New data on the state of the Ethernet-switching market surfaced yesterday and today.
First, Dell’Oro Group reported that the Ethernet-switching market grew sequentially at a 20-percent clip in the fourth quarter of 2009. As a result, Cisco, HP, and Juniper were said to have added $600 million in incremental revenue.
Said Alan Weckel, director of research at Dell’Oro:
“Year-end budget spending and supply constraints from the previous quarter helped propel market growth in the fourth quarter. We expect the market to continue to expand in 2010, especially as 10-Gigabit Ethernet continues to grow not only as a server connectivity technology but also as an aggregation technology within the data center.”
Indeed, growth in the Ethernet-switch market is being driven exclusively by adoption of 10-GbE in data centers.
The next piece of market data came from Nikos Theodosopoulos, research analyst with UBS Research. Om Malik reports that Theodosopoulos combed through the Dell’Oro data, did some analysis, and made a few observations of his own. Salient among them is that Cisco is suffering market-share erosion — albeit not of the vertiginous sort — across many of its core switching and routing product groups, among both carrier and enterprise customers.
As reported by Jim Duffy of Network World, Theodosopoulos found that, while Cisco lost share in 2009, vendors such as HP, 3Com, Juniper, Brocade gained ground in the market for Layer 2 and 3 switches. Higher up the stack, F5 Networks and Citrix captured share in the Layer 4-7 segment.
On the routing side of house, Alcatel-Lucent and Juniper advanced relative to Cisco in carrier edge routing. In core routing, Huawei increased its share by nearly two percent while Cisco lost a touch of ground. Meanwhile, Cisco’s share was unchanged in 2009 in enterprise routing.
So, is this the beginning of a steady decline in Cisco’s mainstay businesses? It’s far too early to say. It could be nothing more than a short-term anomaly conditioned by severe recessionary conditions (though Cisco has gained share in previous downturns).
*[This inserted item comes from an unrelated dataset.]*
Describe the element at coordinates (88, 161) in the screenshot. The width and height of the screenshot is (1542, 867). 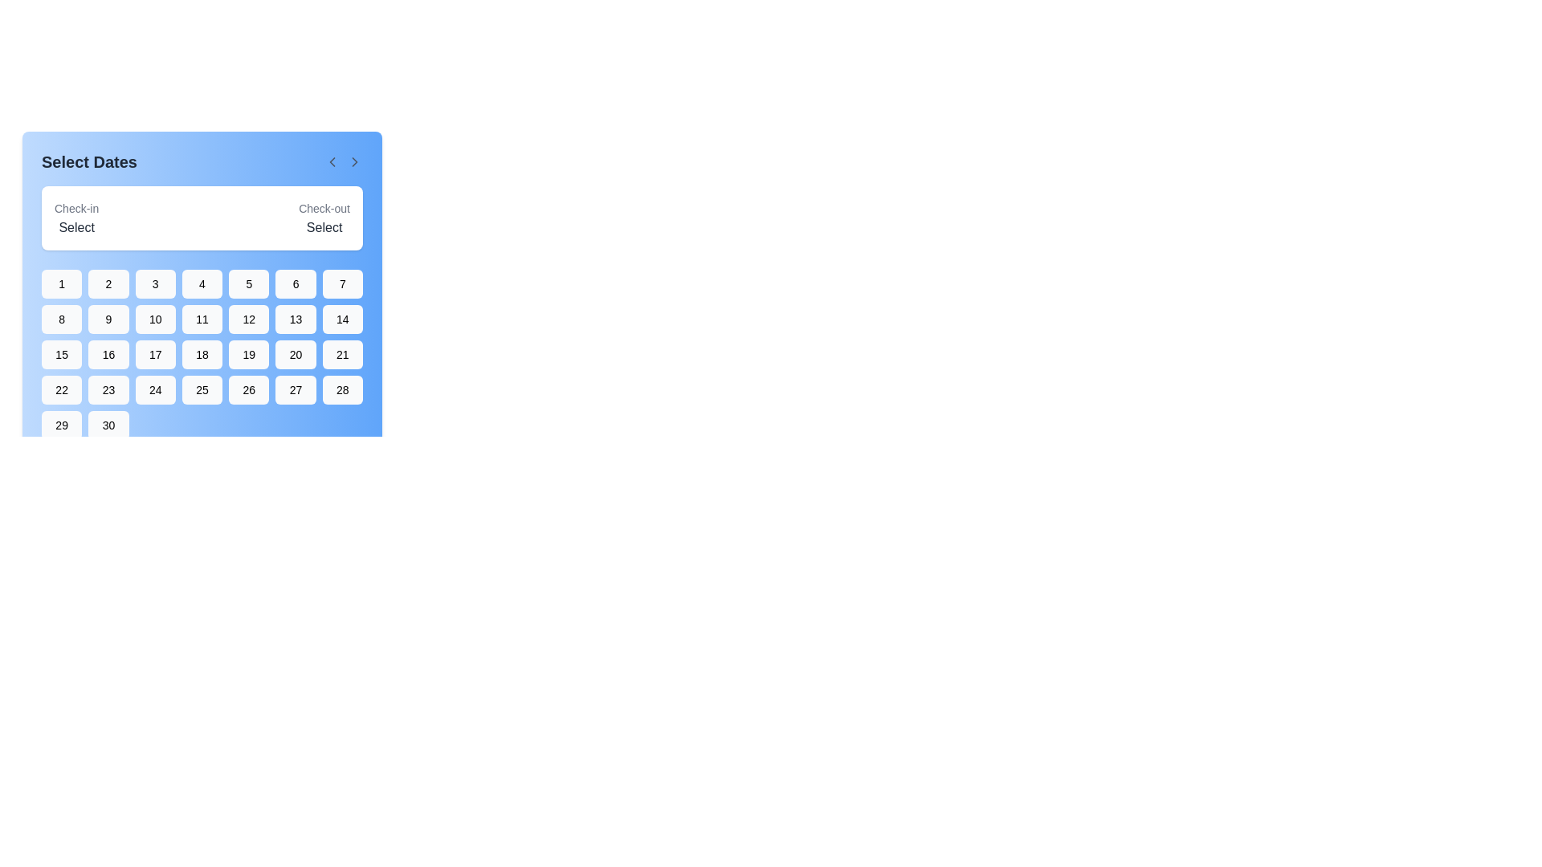
I see `the Header Text that introduces the date selection functionality, located at the top-left corner of the main date selection interface` at that location.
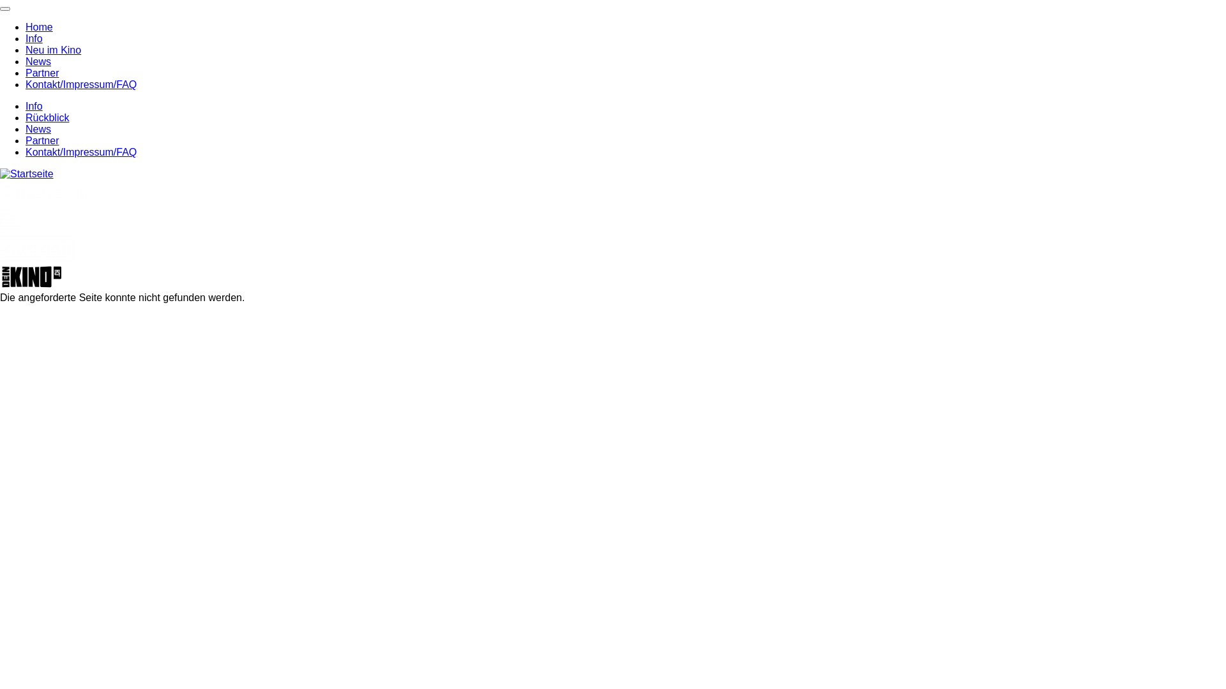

Besides, Cisco’s switching and routing franchises are so entrenched that meaningful deterioration in the company’s business fundamentals would be unlikely to occur for some time.
Steady commoditization is the biggest threat CIsco faces in its switching and routing redoubts, and the company saw that threat coming long before now. Confronting low-priced, good-quality, standardized gear from Huawei and 3Com (among others), Cisco knew it had to diversity its product portfolio, not just into higher-end hardware — where it hasn’t done as well against F5, for example, as it might like — but also into software and services.
Just take a look at all the emerging market adjacencies Cisco has entered, including (but not limited to) forays into home networks and home-network management; telepresence, videoconferencing, and video-based collaboration; web-based collaboration and unified communications; mobile video cameras (the Flip); networked digital signage and video-based surveillance; and smart-grid infrastructure. Cisco isn’t stopping there, either. It will continue to push into other markets where data networking confers a feasible mandate.
The challenge for Cisco comes in growing these emerging markets, with their sustainable margins, while coming under mounting commodity pricing pressure in its established switch and router markets. Analysts should closely monitor how quickly these emerging spaces gain substantive traction for Cisco.
Now, you might reasonably ask, where does Cisco’s Unified Computing System (USC) fit? Some people think it was a mistake for Cisco to move into blade servers, that the networking giant made an ill-considered move when it encroached on the territory of erstwhile partner HP and others, such as IBM and Dell.
However, I think Cisco felt it had no choice. The future vendor value in data centers will derive from convergence and integration, which means software and services will be essential to success. The hardware, whether represented by servers or switches, will become commoditized.
Today, that hardware still provides revenue and some margin, but it can also serve as a platform for account consolidation. Fist, though, it’s essential to consolidate the hardware, which is exactly what Cisco and HP are doing. They’re using consolidated hardware to create integrated data-center solution stacks, effectively trying to lock out other players and manage account presence. They’re using hardware for initial leverage, but that’s not the end game.
IBM is taking a different tack, having made the transition to relatively sophisticated data-center software and accompanying services well before its two big rivals altered their courses. Some think IBM will buy a networking vendor, such as Juniper, but I’m not so sure. I think IBM views the underlying hardware as an interchangeable commodity, just the underlying plumbing above which orchestration and management software will run the show.
This battle is just beginning, though, so the vendors — and this humble observer — reserve the right to change tack.